If you discover a security vulnerability in kvelmo, please do not create a public issue.

Instead, send your report privately:

1. GitHub Security Advisory (Recommended):

   • Visit https://github.com/valksor/kvelmo/security/advisories
   • Click "Report a vulnerability"
   • Fill in the details
   • Your report will be private and visible only to maintainers

2. Email:

   • Send details to packages@valksor.com
   • Include "SECURITY: kvelmo" in the subject line

Please include as much detail as possible:

• Description of the vulnerability
• Steps to reproduce the issue
• Potential impact
• Suggested mitigation (if known)
• Your name/handle for credit (optional)

• Initial response: Within 48 hours
• Detailed assessment: Within 7 days
• Patch release: Based on severity, typically within 14 days

You will be notified when:

• We confirm the vulnerability
• A fix is being developed
• A patch is released

Security updates are provided for the current major version only.

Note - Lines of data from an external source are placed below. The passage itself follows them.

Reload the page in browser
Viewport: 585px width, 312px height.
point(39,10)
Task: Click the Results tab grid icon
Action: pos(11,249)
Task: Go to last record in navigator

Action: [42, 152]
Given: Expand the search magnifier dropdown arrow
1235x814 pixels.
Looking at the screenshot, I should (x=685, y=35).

When a new major version is released, security updates for the previous version may be provided for a limited transition period (typically 3 months).

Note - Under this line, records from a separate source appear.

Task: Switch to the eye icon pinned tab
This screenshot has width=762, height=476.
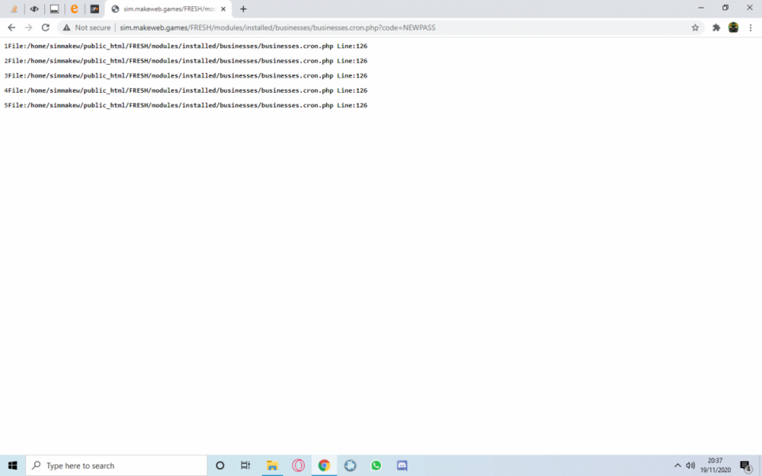Action: point(34,9)
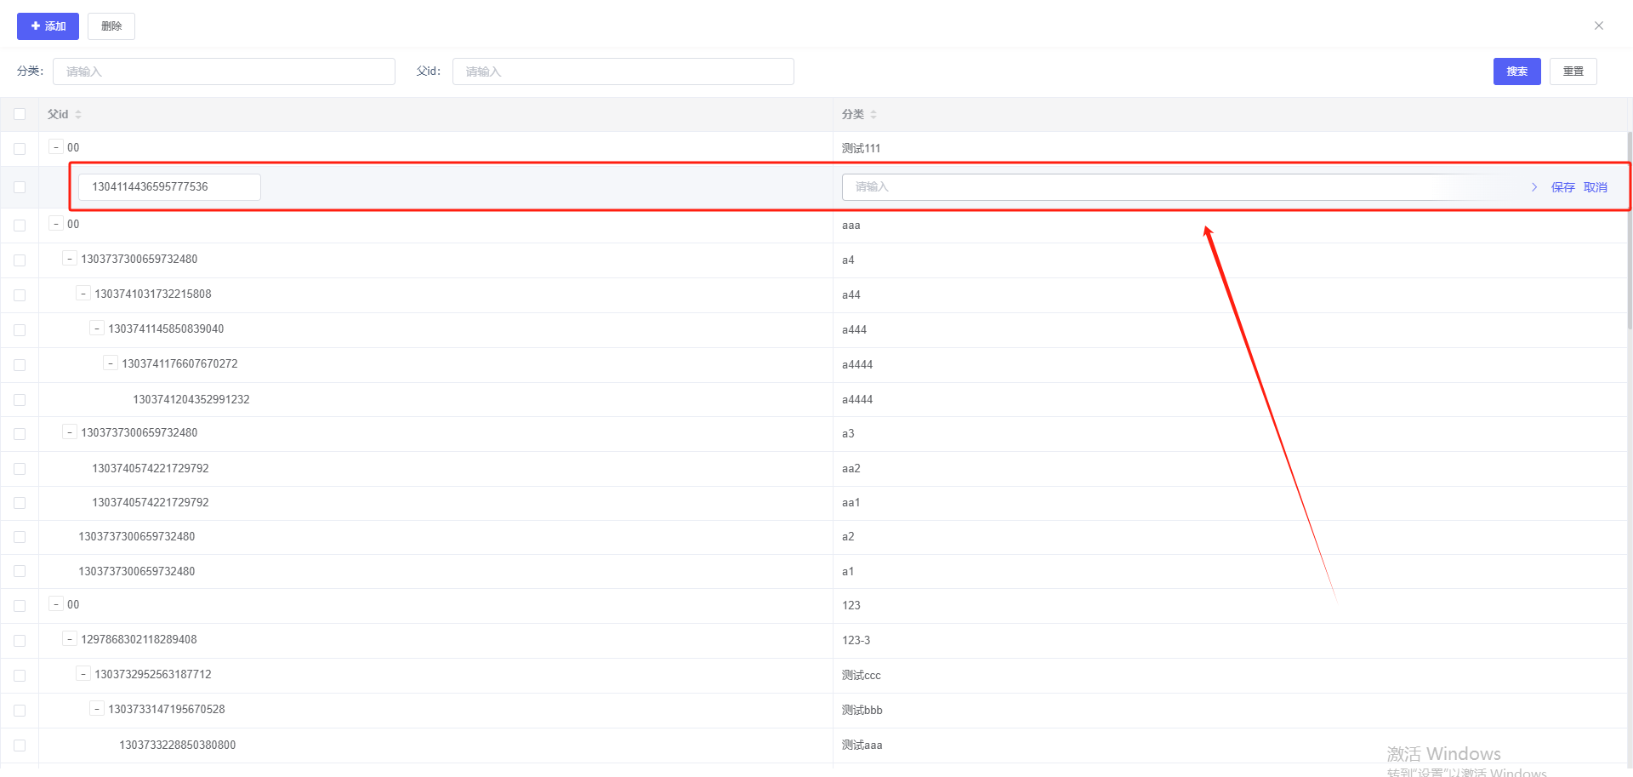Click the 搜索 search button
This screenshot has height=777, width=1633.
tap(1516, 71)
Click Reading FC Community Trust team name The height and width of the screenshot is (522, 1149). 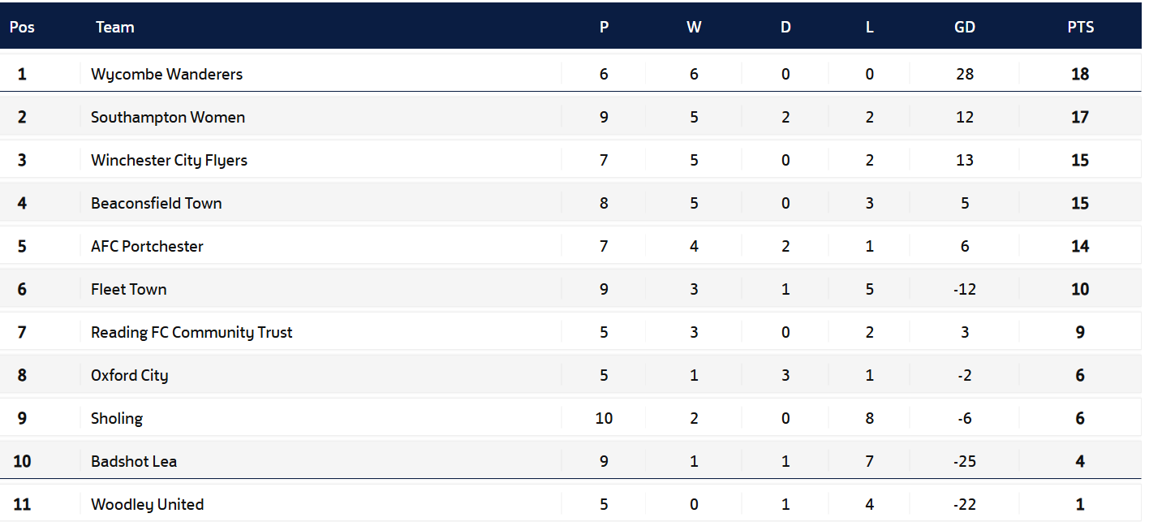tap(192, 332)
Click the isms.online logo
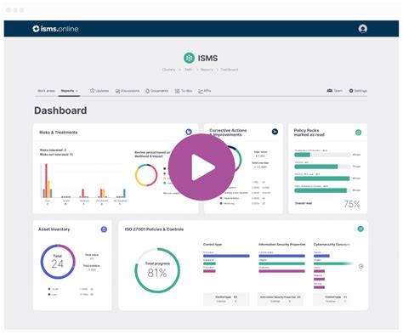Screen dimensions: 403x334 (55, 29)
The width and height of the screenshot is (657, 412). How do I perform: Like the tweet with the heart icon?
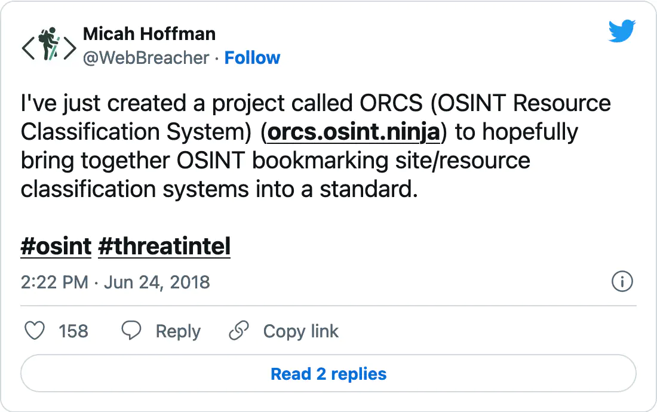pos(35,331)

1. Private Fix: We develop a fix privately
2. Coordinated Disclosure: We coordinate disclosure timeline with you
3. Patch Release: We release a patch version (e.g., 0.1.0 → 0.1.1)
4. Public Disclosure: After a grace period (typically 7 days), we publish the security advisory

Security updates are announced via:

• GitHub Security Advisories
• Release notes
• Commit messages (marked [security])

• Keep updated: Install the latest version to get security fixes
• Review permissions: Only grant necessary API tokens and permissions
• Secure secrets: Store API keys in environment variables or .kvelmo/.env (never commit secrets)
• Audit dependencies: Run make quality which includes govulncheck

• Input validation: Always validate and sanitize user input
• No credentials in logs: Never log API keys, tokens, or sensitive data
• Use context: Always pass context.Context for cancelable operations
• Error handling: Don't expose sensitive information in error messages
• Dependency updates: Regularly update dependencies and run security scans

• Secrets management: API keys stored in .kvelmo/.env (gitignore)
• No credential leakage: Secrets are never logged or included in error messages
• Dependency scanning: govulncheck runs in make quality
• HTTPS only: All provider communications use HTTPS/TLS

For security-related questions not involving vulnerability disclosure:

• General security inquiries: security@valksor.com
• GitHub Security Advisories: https://github.com/valksor/kvelmo/security/advisories

Thank you for helping keep kvelmo secure!